I found this in a folder called "August" while I was de-cluttering my computer's desktop. That must mean I wrote it in August. I don't know how I forget these things. Actually I do kind of remember writing this ... kind of.
Ah, but you make it so small, he said. You say that the sycamore is only a leaf, when it means the whole tree, and the root system, too. Is language only these words we babble? Do we surpass the apes only in sophistication? God forbid that our minds should cling to these barren crags, when the heavens are open to our exploration!
I make no jest and I expose no lunacy when I tell you that we all speak the same language. It is only our speech patterns that are dissimilar.
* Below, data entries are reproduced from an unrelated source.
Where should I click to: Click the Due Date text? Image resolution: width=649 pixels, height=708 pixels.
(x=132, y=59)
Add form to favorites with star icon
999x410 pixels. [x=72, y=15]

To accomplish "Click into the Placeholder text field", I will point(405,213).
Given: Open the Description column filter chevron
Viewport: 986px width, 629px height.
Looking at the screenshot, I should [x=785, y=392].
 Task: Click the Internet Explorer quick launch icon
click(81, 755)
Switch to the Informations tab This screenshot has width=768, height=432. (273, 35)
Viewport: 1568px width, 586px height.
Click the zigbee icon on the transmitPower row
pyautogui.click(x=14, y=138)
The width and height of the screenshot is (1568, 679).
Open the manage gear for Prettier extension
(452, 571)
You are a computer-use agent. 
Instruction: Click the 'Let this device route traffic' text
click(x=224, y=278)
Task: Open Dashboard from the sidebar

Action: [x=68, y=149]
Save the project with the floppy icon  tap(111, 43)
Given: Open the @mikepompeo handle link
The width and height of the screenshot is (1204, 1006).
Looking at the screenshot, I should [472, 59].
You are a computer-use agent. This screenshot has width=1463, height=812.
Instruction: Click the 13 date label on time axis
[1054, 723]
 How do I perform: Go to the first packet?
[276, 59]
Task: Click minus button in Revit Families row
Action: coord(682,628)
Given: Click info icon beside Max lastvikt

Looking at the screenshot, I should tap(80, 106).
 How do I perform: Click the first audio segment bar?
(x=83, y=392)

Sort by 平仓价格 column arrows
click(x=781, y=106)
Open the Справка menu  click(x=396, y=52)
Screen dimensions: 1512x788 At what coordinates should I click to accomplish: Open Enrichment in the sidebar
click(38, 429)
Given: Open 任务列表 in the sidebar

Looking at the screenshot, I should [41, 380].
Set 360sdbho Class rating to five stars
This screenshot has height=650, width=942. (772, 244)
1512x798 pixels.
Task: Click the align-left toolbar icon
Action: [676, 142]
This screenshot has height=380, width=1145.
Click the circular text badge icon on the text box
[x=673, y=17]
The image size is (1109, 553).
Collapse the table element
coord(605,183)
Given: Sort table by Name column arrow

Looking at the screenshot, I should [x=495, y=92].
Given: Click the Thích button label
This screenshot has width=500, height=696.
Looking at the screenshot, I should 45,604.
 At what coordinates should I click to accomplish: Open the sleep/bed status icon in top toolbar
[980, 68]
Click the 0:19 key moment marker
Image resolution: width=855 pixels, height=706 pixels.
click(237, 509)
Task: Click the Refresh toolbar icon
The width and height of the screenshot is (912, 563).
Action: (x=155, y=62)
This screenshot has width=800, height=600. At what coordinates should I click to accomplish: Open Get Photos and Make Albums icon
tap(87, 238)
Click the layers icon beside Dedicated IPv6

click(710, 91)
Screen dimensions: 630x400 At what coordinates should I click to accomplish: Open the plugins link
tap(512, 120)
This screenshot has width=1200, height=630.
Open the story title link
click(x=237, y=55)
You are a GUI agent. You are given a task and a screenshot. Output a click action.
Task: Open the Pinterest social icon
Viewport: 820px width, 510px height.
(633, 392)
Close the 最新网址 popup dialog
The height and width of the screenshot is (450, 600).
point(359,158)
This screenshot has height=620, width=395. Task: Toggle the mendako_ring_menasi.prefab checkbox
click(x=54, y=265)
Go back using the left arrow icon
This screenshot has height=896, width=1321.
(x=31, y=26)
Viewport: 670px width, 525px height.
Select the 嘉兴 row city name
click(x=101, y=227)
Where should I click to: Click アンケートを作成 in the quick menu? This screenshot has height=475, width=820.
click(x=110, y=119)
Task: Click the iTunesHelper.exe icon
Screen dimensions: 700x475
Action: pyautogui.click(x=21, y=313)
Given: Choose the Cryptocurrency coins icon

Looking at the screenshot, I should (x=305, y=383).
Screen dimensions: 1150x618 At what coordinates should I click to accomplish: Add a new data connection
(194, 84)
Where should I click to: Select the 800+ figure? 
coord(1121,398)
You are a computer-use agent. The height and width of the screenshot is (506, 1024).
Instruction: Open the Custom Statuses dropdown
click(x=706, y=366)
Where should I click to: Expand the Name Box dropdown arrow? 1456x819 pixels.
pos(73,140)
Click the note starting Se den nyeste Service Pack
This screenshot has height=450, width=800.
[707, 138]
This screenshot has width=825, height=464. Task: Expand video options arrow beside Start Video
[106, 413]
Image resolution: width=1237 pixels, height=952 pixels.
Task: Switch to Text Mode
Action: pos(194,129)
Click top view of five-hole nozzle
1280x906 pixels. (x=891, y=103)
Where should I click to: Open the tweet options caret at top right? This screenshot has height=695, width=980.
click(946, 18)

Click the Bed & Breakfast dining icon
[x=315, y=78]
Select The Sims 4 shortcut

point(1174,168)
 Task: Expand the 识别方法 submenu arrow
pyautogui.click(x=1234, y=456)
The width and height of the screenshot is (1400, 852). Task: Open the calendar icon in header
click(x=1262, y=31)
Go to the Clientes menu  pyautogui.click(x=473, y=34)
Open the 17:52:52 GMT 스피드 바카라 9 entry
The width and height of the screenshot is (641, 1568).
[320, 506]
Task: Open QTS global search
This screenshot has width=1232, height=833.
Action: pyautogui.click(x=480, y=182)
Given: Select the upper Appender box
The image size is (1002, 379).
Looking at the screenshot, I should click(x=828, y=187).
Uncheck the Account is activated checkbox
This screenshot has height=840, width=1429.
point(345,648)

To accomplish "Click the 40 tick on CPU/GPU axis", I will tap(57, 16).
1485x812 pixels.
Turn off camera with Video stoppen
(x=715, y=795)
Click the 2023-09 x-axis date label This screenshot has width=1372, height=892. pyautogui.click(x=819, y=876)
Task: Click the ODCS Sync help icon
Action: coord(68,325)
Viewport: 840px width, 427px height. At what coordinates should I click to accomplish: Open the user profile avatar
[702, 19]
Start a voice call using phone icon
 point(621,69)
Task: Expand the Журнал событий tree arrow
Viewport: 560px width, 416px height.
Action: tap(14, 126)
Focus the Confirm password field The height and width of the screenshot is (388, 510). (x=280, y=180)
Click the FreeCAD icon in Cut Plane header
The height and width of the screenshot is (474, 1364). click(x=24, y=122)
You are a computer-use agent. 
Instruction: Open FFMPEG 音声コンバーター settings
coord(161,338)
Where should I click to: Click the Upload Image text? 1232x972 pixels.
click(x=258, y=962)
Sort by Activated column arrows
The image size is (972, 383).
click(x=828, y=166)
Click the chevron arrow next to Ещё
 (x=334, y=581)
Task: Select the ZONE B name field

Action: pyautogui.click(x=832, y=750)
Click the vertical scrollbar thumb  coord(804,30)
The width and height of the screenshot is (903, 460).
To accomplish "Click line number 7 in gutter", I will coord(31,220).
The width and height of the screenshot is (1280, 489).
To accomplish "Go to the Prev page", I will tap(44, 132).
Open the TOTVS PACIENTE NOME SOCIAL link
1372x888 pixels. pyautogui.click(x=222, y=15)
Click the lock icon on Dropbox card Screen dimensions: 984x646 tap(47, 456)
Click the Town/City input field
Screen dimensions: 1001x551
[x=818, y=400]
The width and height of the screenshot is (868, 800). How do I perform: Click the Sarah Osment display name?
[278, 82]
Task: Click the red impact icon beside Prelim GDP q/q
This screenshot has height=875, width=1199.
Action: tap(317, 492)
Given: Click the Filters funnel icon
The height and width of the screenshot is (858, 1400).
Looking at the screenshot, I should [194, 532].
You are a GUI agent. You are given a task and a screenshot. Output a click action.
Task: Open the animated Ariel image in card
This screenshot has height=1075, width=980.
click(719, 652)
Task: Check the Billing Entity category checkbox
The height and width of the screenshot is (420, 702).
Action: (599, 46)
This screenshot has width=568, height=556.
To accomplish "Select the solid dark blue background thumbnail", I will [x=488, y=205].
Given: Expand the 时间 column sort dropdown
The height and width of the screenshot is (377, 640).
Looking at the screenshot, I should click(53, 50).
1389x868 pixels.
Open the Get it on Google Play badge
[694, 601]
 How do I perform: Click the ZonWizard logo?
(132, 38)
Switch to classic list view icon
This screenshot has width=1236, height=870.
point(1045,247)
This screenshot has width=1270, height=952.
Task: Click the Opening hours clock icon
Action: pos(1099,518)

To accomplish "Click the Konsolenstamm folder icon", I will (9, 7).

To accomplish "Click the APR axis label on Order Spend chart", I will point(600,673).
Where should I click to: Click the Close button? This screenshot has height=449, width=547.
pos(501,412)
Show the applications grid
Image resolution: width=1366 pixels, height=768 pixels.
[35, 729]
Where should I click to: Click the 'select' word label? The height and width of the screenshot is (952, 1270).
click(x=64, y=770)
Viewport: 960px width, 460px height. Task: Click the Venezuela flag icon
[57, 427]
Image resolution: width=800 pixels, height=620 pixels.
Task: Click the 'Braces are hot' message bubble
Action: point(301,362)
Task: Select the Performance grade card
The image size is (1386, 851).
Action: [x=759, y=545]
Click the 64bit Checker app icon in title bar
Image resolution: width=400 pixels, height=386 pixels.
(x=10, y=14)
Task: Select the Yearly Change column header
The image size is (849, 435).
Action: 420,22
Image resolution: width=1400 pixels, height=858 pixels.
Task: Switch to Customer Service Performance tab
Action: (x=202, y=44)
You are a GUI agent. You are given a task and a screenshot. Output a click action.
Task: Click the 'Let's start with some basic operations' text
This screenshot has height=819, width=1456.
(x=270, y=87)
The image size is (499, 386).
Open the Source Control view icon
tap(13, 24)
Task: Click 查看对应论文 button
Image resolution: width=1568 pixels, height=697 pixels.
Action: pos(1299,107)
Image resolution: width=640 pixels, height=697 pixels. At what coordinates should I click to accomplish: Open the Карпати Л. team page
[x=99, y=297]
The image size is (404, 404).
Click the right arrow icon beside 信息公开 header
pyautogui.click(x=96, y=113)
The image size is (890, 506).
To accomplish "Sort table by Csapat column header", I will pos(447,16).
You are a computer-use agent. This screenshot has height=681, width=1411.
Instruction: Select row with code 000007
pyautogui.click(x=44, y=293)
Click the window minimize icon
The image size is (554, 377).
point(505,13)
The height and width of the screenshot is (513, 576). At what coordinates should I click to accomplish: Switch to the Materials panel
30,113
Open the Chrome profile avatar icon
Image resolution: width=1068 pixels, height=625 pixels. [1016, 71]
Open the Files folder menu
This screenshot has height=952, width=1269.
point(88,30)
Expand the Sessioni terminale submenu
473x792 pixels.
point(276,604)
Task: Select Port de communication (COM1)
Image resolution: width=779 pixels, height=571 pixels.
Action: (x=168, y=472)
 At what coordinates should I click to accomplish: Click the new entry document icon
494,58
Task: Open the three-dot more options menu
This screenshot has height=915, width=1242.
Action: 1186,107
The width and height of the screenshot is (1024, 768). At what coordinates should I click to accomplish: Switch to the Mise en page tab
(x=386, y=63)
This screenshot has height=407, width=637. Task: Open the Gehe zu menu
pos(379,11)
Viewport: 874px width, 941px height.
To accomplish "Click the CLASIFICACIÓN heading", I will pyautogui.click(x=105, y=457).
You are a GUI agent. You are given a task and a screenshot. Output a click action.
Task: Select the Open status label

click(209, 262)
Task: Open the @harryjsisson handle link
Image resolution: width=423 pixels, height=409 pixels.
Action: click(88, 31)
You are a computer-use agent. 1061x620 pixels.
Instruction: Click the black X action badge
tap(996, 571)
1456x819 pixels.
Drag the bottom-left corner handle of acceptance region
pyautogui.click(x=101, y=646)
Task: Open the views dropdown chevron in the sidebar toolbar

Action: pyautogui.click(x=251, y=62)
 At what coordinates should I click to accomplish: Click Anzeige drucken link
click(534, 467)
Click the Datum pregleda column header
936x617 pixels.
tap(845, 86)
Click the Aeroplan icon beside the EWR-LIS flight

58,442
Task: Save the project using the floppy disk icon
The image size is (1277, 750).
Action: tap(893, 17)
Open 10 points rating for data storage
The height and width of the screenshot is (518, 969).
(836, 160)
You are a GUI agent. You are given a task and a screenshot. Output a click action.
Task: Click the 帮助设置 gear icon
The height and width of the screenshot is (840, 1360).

What a curious thing, wasn’t it, when God reached down at Babel and stirred up the syllables of communication, forming canyons between man and man, scattering the nations across the planet. To this day we spit out the sounds of our expression in different orders, and conjure up myriad ink lines to express on paper the vibrations we make in the air. But do you notice something? We’re all telling each other the same things.
Every man knows in his heart the sensations of love and hatred, obedience and rebellion, of fear and curiosity and rejoicing; and every man is compelled to attempt some description of these invisibilities to his neighbors, to form some mutual understanding of their natures. We give names to the things we find around us in the world – tree, candlestick, antelope, electron – and special names to one another. We tell stories and ask questions. We reach our groping hands out into the darkness and try to remember why we are here.
“When is breakfast?” “I think it’s going to rain.” “Get out of my house!” “I love you.” Forming different sounds in the air across the globe, we’re all saying the same things.
We are the image of God, walking immortal through time, living or perishing beyond the fate of this world. This is the scope of language; this the expression of divinity.